Demzufolge “verantwortete” (!) Jakobs zusammen mit Kessler alle Bereiche, die zuvor der “Sport-Geschäftsführer” Heldt geleitet hatte. Jakobs war also de facto weit mehr als ein externer Berater der Geschäftsführung. Er war der De-Facto-Sportchef und trat in dieser Zeit auch als solcher auf – und das auf expliziten Wunsch des Vorstands. Seine Rolle beim Potocnik-Transfer war daher von zentraler Bedeutung. Denn falls er tatsächlich vor dem 30. Januar 2022 mit der Spielerseite des damals 16-Jährigen in Kontakt gestanden hatte, war dies für Ljubljana der entscheidende Hinweis auf die Anstiftung zum Vertragsbruch, die man dem FC vorwarf. Doch auch am Mittwochabend verweigerten die FC-Bosse eine Stellungnahme zu Jakobs’ genauer Rolle.

3. Wer ist für die Fehler haftbar?

Es gab einen Moment, da verließen die FC-Bosse ihre Deckung. Sie gaben mehr oder weniger offen zu, schon am 31. Januar 2022 mit dem perfekten Transfer gewusst zu haben, sich auf verbandsrechtlich dünnem Eis befunden zu haben. “Die beiden Geschäftsführer haben auf Basis einer rechtlichen Beratung eine Entscheidung getroffen”, sagte Präsident Werner Wolf zu den Vorgängen am Tag von Potocniks Vertragsunterschrift. “Damals hat man sich angeschaut, wie die FIFA mit ähnlichen Fällen umgegangen ist, auch mit Vereinen, die vorher noch nie auffällig geworden sind.”

Ergänzend sagte Carsten Wettich: “In dem Vermerk zur Entscheidung, den Spieler zu verpflichten, wurden die Risiken beleuchtet zu der Frage, ob der Spieler wirksam gekündigt hat. Das Risiko einer Geldstrafe und das Risiko einer Transfer-Sperre wurden als sehr niedrig dargestellt.” Jedoch sei man sich damals durchaus bewusst gewesen, dass es dieses Risiko sehr wohl gegeben hat. Man habe es aber in Kauf genommen.

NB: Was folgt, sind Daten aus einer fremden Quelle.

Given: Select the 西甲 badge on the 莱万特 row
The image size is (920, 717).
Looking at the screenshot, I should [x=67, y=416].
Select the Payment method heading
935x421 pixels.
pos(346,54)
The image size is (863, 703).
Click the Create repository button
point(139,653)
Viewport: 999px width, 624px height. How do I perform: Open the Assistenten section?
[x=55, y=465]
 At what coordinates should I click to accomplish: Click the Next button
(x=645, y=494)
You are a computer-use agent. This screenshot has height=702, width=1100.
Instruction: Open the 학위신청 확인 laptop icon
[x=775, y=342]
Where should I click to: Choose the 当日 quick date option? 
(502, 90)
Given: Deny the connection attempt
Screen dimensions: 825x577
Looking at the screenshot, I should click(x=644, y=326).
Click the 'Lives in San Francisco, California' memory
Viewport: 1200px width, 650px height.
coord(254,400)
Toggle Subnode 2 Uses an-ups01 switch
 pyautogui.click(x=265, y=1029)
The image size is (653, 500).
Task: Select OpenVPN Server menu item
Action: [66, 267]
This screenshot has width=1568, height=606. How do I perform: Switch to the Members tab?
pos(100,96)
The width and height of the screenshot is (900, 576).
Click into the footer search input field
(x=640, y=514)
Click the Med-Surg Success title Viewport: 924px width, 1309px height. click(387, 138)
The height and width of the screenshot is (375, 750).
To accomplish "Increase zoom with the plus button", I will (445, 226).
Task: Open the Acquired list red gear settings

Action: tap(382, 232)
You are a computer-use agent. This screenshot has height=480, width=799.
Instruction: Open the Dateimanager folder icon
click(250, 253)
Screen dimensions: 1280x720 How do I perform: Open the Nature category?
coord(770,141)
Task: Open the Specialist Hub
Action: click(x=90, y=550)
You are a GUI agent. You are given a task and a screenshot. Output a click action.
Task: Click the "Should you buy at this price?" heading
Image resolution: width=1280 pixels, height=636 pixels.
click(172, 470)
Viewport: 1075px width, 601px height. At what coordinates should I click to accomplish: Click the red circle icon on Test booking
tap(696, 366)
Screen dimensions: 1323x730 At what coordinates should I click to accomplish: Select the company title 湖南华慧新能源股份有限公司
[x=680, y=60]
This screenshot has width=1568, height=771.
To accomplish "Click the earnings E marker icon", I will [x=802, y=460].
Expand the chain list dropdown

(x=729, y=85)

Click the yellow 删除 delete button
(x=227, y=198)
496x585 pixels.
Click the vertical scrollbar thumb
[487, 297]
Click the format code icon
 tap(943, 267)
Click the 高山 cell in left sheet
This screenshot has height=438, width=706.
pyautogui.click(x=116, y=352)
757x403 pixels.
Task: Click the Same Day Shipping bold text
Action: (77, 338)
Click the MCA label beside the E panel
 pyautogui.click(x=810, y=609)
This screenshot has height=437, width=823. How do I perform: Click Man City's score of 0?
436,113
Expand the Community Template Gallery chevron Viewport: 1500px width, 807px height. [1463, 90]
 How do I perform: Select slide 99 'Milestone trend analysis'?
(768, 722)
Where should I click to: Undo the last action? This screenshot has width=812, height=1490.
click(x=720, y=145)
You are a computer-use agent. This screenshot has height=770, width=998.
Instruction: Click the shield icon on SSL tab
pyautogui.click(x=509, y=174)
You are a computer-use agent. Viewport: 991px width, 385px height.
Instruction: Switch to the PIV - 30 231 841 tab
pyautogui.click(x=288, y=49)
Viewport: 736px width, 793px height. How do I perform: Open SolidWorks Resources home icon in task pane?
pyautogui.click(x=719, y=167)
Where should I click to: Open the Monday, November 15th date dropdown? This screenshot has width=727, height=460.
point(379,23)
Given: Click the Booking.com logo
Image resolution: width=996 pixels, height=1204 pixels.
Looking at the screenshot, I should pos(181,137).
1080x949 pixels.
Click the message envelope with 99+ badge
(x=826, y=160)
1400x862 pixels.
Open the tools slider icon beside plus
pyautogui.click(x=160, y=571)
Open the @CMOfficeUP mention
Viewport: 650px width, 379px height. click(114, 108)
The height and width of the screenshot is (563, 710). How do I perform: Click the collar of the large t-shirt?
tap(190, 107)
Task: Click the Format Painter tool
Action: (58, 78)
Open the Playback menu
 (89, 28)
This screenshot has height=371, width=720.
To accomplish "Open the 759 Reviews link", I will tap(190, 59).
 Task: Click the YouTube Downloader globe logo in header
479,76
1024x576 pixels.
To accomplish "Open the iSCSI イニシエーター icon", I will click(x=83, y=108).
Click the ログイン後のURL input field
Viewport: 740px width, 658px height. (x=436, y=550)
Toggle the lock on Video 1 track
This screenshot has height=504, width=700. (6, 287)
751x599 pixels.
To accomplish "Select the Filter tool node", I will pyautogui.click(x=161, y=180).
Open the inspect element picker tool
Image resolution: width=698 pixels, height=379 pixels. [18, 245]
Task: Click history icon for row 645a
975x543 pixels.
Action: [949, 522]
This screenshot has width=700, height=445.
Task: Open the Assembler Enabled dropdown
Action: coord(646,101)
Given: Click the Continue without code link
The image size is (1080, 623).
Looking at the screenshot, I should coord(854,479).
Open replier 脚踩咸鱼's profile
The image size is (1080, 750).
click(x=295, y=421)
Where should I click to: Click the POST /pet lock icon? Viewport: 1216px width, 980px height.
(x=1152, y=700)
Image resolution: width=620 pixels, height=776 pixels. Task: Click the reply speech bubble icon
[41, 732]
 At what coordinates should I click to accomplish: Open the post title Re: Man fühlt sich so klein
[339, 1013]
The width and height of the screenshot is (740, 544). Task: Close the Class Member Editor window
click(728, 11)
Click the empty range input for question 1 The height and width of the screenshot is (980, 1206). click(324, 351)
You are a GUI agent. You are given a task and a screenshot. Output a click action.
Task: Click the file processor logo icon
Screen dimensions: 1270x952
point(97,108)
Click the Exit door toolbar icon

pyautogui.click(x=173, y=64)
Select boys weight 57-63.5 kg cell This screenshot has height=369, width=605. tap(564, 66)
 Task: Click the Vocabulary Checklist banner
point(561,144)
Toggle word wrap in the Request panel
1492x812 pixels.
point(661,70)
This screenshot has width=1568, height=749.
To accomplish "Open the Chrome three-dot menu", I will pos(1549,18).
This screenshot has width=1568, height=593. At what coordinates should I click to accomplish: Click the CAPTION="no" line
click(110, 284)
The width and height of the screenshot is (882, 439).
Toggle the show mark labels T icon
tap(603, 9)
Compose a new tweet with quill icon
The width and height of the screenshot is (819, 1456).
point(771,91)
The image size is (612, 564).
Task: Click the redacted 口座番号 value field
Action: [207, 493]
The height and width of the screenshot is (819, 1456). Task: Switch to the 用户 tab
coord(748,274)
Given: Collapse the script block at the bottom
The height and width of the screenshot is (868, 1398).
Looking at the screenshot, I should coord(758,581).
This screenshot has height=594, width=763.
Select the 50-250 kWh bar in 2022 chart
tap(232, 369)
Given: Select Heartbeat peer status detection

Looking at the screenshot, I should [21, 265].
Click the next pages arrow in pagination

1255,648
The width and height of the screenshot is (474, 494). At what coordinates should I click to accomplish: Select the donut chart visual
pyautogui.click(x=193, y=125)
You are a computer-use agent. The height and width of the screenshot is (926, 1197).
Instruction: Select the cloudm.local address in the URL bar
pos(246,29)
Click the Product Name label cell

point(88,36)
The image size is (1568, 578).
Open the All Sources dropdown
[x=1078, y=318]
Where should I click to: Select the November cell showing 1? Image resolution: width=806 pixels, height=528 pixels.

Der FC riskierte also wissentlich, gegen das geltende Recht der FIFA zu verstoßen, um den Spieler unter Vertrag zu nehmen. Nicht gestellt wurde an diesem Punkt die Frage, inwieweit die damalige Geschäftsführung für diese Entscheidung haftbar gemacht werden könnte. In Bezug auf die Frage, warum der FC nicht die 2,5 Mio. Euro an Ljubljana gezahlt hatte, erklärte Wettich: “Wenn wir das gemacht hätten, hätte die Geschäftsführung, die das gemacht hätte, jetzt ein ganz anderes Problem.” In Bezug auf die Frage, ob der Transfer an sich ein ähnliches Problem darstellen könnte, blieb eine Antwort aus.

Fazit

Der Transfer von Jaka Cuber Potoncik ist Vergangenheit. Auch das FIFA-Urteil und die Bestätigung durch den CAS lassen sich nicht mehr rückgängig machen. Doch die FC-Bosse versprachen am Mittwoch einerseits dafür zu sorgen, dass ein solcher Vorgang sich nie mehr wiederholen werde. Andererseits erklärte Wolf: “Viele verlangen Konsequenzen, und auch um diese werden wir uns als Vorstand kümmern.” Noch ist also nicht die Zeit gekommen, die Vorgänge vollständig hinter sich zu lassen. Der FC muss weiter aufarbeiten und die Lehren ziehen – und weitere offene Fragen beantworten.